Ou bien je monte plus lentement par les larges escaliers de granit et les terrasses des temples. — Mais là, le sourire s’arrête, car, soudainement, tout devient grave, et une horreur religieuse inconnue sort des vieux sanctuaires obscurs. Il y a de quoi faire chaque jour quelque découverte nouvelle, dans ces quartiers de silence et d’abandon, étages au-dessus de la ville, et précédés de tant de vestibules, de terrasses, de portiques sévères. Dans les cours dallées, des arbres qui ont vu passer les siècles étendent leurs grosses branches mourantes, soutenues çà et là par des béquilles de bois ou de granit ; il y pousse aussi des cycas géans, dont le tronc multiple s’arrange en forme de candélabre ; des cycas qui supportent le froid, admettent à l’occasion la neige sur leurs beaux plumets, — résistent aux hivers, dans ce pays, comme font du reste quantité d’autres plantes délicates, et comme les singes des forêts, comme les grands papillons pareils à ceux des Tropiques, le Japon, semble-t-il, ayant le privilège d’une flore et d’une faune qui ne sont plus de son climat. — Des galeries couvertes, aux colonnes de cèdre, entourent d’une zone d’ombre les sanctuaires presque toujours fermés, où l’on voit briller, à travers les barreaux des portes, des dorures atténuées, luire les mains et les visages des dieux assis en rang sur des fauteuils.
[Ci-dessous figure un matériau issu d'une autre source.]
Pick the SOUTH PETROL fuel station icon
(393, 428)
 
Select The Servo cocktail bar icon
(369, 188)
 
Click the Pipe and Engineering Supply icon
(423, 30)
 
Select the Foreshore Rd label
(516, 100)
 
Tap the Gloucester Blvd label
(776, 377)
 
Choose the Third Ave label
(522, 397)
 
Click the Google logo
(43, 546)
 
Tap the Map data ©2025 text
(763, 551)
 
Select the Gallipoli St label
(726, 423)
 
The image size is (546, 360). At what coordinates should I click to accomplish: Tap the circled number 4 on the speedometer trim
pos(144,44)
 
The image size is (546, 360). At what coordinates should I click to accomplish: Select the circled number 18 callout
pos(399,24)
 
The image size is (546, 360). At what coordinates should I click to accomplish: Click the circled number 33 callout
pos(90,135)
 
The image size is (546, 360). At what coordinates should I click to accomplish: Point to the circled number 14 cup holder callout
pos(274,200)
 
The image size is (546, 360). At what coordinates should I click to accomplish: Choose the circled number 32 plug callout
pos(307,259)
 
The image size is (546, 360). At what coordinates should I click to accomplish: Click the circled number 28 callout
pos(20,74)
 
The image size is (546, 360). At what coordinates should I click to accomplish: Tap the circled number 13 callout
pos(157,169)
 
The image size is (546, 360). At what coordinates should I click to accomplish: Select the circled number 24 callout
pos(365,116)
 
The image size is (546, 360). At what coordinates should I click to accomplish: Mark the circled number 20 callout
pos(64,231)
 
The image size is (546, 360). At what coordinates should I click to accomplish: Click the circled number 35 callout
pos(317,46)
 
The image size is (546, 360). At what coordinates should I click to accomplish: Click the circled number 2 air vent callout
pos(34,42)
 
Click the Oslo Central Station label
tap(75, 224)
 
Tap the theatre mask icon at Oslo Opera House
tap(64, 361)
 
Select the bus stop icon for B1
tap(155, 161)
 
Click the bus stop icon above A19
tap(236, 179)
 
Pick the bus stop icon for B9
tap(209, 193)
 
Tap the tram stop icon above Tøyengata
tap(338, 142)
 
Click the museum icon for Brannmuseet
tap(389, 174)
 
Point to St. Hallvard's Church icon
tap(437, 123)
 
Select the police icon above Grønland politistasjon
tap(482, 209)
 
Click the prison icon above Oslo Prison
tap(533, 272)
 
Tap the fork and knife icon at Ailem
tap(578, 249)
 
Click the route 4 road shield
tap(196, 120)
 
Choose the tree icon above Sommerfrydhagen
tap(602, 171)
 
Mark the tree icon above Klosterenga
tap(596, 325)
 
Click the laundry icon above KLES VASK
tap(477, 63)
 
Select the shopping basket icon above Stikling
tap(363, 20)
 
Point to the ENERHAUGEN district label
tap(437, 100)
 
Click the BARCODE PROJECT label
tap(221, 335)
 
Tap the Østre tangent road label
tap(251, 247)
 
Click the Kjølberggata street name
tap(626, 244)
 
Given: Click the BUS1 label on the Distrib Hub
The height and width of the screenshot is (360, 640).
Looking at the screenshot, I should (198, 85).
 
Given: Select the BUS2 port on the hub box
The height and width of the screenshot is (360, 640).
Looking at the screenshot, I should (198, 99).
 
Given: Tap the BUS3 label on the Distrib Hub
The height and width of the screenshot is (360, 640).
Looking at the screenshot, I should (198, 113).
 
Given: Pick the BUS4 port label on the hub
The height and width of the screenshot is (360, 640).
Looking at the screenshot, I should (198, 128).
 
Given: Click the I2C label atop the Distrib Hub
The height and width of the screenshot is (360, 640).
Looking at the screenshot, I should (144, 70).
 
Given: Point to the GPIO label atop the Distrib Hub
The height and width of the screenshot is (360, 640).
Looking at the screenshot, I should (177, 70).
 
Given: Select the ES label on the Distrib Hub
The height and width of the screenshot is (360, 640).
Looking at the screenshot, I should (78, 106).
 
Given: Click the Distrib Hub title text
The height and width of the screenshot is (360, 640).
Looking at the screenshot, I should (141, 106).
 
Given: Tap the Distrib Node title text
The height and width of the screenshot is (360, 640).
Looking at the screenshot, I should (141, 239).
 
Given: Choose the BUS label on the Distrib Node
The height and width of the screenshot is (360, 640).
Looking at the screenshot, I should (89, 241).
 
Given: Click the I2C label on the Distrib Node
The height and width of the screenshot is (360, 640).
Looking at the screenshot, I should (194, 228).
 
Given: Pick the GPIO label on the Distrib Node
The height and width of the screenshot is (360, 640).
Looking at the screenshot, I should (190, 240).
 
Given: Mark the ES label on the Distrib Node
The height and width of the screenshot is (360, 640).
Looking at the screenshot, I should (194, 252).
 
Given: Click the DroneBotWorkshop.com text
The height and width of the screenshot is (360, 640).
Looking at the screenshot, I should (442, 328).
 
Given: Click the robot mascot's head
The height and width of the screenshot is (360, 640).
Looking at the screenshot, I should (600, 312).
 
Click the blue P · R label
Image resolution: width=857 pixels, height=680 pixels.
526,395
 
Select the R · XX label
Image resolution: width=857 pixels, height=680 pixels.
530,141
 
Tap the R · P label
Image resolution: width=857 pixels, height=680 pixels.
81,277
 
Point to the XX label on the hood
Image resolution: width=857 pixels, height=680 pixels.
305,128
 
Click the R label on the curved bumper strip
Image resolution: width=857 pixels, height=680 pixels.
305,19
Ces temples, comme leurs arbres, ont vu couler des années par centaines, et le moment approche où leurs boiseries, leurs laques s’en iront en débris et en cendre. Sur les autels, ou bien aux plafonds poudreux, aux frises des vieilles colonnades, derrière les toiles d’araignées, il y a partout du mystère ; partout il y a de l’étrange et de l’inquiétant, dans les moindres formes des figures ou des symboles. Et on sent bien, ici, qu’au fond de l’âme de ce peuple badin, au fin fond pour nous impénétrable, doit résider autre chose que de la frivolité et du rire, sans doute quelque conception plutôt terrible de la destinée humaine, de la vie et de l’anéantissement…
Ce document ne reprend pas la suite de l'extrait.